Social Media gets a bad rap.  With Instagram influencers, Twitter-trolls, cyber bullies and our information being sold to corporations, it is understandable.  And there is something beautiful about communicating away from a keyboard. One of the highlights of the year was a good interstate friend deciding it was time to resurrect the phone conversation.  We talked for over an hour and I could have talked for two more. And I know I need to get my head out of my phone and into the world more often than I do.

But Social Media connections can get a bad rap for being fake.  And yet I have some very real, very wonderful friendships that have grown over the internet.

Many years ago I met a friend through blogging, who introduced me to an online support group.  A group who all were going through the same struggles, and who needed a safe place to vent, cry, and enjoy our own macabre little jokes (#TeamShrubberyForever).  I wasn’t going to meet those women in person, they all lived half a world away.  But they were there for me, and my friendships with them are not fake or inferior because we are yet to met in person.

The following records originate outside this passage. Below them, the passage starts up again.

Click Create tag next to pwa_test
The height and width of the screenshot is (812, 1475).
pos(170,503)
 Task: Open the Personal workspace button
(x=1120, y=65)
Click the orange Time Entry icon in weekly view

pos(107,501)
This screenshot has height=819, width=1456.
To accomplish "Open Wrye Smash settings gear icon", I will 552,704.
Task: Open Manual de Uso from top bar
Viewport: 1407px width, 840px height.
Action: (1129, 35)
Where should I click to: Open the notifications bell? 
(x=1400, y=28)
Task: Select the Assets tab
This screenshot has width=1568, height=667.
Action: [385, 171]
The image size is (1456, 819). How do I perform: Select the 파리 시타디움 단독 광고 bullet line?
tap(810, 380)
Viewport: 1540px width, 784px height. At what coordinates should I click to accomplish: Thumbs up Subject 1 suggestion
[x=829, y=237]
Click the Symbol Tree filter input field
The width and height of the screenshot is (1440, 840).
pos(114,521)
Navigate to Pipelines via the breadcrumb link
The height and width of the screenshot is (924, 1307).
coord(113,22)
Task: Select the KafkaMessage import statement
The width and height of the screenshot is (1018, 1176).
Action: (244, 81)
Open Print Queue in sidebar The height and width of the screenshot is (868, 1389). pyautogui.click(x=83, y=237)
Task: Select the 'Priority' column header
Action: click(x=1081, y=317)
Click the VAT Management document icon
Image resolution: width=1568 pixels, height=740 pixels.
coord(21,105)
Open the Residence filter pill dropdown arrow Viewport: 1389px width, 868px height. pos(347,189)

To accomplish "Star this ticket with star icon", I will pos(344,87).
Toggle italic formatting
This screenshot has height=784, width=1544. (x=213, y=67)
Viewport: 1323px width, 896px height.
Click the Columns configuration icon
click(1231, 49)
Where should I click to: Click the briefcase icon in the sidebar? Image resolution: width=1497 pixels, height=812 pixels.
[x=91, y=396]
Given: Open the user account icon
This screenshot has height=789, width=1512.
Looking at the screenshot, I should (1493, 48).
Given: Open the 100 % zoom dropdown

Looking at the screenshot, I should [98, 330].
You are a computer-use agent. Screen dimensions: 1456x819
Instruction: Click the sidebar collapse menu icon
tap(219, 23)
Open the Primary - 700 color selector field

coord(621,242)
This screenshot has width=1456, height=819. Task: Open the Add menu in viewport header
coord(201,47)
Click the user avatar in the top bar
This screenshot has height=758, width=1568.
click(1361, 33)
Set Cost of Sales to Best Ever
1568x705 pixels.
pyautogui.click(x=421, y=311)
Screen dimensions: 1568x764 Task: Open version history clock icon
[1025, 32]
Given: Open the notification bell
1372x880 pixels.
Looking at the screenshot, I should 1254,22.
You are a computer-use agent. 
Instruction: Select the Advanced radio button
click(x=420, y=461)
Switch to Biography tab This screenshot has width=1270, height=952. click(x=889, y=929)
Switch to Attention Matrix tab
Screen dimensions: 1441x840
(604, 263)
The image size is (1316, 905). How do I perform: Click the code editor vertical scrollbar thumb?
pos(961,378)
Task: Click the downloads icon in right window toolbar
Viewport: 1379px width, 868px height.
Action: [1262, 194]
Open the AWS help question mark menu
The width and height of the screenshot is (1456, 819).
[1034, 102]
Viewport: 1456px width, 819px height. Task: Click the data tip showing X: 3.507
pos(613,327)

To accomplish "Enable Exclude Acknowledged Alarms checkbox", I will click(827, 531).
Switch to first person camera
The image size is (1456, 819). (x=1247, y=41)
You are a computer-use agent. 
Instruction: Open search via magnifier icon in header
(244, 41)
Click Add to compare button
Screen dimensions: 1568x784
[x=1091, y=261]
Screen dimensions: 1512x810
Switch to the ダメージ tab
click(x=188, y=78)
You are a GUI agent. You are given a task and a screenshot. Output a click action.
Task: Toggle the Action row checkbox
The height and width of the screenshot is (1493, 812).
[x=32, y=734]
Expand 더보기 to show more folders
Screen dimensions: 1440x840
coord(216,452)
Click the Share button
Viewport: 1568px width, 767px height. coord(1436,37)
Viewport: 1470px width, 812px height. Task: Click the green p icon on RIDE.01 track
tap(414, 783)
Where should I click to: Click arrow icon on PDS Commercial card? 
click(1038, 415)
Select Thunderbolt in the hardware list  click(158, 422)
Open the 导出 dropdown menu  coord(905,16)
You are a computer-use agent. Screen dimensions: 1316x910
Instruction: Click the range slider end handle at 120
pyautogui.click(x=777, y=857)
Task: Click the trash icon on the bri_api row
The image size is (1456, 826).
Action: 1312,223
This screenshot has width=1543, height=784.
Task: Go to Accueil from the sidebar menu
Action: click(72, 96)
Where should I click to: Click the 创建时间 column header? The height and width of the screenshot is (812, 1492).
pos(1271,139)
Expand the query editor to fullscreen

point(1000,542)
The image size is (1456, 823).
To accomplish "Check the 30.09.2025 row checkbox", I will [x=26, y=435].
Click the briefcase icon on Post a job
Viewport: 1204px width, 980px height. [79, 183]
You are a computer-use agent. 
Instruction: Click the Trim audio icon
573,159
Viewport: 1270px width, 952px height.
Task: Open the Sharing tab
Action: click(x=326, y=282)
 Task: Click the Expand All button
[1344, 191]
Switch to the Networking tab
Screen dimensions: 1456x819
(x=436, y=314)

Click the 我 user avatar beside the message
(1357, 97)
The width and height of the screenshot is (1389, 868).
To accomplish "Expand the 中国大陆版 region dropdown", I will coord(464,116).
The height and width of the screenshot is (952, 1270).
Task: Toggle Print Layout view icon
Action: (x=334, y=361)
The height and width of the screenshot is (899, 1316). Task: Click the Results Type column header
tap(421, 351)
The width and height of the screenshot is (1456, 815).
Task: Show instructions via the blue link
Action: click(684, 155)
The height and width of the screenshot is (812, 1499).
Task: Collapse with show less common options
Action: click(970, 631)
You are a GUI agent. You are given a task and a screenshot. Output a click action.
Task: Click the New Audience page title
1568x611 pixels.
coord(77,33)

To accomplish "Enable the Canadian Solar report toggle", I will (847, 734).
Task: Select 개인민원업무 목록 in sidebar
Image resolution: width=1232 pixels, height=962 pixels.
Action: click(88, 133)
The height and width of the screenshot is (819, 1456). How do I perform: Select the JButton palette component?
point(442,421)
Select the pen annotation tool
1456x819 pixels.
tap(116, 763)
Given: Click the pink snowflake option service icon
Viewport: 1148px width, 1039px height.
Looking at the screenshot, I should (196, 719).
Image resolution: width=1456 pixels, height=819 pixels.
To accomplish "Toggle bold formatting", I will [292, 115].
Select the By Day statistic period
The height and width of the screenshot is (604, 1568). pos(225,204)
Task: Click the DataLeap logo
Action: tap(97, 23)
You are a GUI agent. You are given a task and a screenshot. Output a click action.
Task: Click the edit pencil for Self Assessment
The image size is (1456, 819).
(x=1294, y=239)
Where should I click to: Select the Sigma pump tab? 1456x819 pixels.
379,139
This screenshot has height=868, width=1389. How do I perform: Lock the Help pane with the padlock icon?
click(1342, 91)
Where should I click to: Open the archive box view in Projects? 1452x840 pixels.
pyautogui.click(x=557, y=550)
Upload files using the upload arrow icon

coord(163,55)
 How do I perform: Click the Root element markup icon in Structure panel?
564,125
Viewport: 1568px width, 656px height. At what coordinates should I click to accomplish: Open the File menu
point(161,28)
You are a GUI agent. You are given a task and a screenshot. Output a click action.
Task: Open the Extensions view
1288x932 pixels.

Fiction writing is a lonely pursuit for an extrovert.  Yet I have friends on almost every continent who I interact with daily, as we spur each other on through the writing game. I remember loving Uni, because it was moving from the small circles of high school, into a wider sphere where there were people who really got me.  I found my tribe.  And the internet is an even bigger world to find your tribe. If you look in the right places you are sure to find those who share your love of crocheting or anime.

Or who love yelling together at the television set “Just put it in the Blast-Chiller!”

The reality for some friends is that socialising face-to-face is a challenge all the time.  It could be because of chronic illness or social anxiety.  For them, social media is where the real friendship happens.  And it is rude to imply that because those friendships are connected by a keyboard, and not a coffee-table, that they are somehow not real.

2019 should (hopefully) be a very different year for me.  I am looking forward to a year where I can come up to breath.  Where I can go to things, and meet people, and hang out.

But I am also looking forward to May.  Because there is a new world of foodie-fun awaiting me, and I can’t wait to watch it with my friends.

 

 

5 thoughts on “In Defence of the Socialising on Social Media

  1. Love this post, Belinda. As someone who moved away from my family and friends a few years ago, I can totally relate to the loneliness and the connections that come with finding friends on social media to fill that gap. They are real relationships, and really can make a huge difference to your mental health. Thanks for sharing.

    Liked by 1 person

  2. A really lovely post! I’ve been a member of one particular online forum for about 16 years now and I can truly say I’ve made some wonderful, lifelong friends on there.

    P.S. Those snow eggs look amazing!

    Like

  3. I met my very best friends through the internet, so I heartily endorse this entire post! We used to watch episodes of Australian Idol while chatting about it on MSN Messenger and it was the best. We chat daily through FB messenger now, so we always stay in touch, despite being spread all across the country. We definitely need more of a focus on the benefits of social media!

    Liked by 1 person

  4. How did I miss this post last year?! Spot on – as someone who has moved interstate far more times than I prefer to count, social media has been incredibly helpful in keeping contact with friends and family. The geographically agnostic friendships are the best friendships!